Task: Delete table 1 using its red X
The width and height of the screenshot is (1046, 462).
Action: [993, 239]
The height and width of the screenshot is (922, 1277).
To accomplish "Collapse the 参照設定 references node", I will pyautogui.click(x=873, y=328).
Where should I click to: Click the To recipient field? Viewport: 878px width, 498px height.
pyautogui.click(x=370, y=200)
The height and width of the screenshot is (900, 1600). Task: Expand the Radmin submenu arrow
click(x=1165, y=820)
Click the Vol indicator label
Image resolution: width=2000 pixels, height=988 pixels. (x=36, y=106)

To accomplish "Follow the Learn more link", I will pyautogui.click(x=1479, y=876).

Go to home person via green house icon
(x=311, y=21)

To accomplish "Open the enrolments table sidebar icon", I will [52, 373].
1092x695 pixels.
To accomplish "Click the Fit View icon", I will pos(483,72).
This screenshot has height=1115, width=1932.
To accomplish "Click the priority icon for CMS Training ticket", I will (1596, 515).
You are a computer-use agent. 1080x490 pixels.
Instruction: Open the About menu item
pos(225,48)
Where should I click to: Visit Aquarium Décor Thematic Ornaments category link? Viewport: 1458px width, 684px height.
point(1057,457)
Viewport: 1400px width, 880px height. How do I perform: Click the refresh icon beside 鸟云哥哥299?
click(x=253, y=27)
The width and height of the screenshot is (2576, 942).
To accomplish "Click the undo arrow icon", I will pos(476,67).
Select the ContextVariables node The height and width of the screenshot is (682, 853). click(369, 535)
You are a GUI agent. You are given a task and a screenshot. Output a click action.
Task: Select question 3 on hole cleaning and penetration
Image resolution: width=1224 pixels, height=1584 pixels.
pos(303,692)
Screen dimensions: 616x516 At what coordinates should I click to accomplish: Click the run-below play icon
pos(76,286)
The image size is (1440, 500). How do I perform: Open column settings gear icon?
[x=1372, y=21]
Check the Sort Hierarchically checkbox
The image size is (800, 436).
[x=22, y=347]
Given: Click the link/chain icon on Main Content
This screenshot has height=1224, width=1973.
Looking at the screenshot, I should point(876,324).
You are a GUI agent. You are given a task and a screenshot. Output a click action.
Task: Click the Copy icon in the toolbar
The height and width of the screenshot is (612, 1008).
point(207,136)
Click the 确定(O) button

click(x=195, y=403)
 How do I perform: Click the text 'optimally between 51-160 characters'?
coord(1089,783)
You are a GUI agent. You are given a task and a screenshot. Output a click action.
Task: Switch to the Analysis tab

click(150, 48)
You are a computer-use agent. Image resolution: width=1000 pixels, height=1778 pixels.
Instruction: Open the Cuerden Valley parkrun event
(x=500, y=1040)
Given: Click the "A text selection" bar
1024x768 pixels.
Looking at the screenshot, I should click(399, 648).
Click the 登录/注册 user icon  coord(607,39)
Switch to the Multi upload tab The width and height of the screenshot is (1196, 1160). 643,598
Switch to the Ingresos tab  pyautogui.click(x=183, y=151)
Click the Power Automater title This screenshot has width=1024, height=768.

• • •

**Instructions to follow**.
Reproduce each line of the entries in which the word "computer" is found.

**Written response**.
You are a computer-use agent. 1080x490 pixels.
You are a computer-use agent. Image resolution: width=1000 pixels, height=1778 pixels.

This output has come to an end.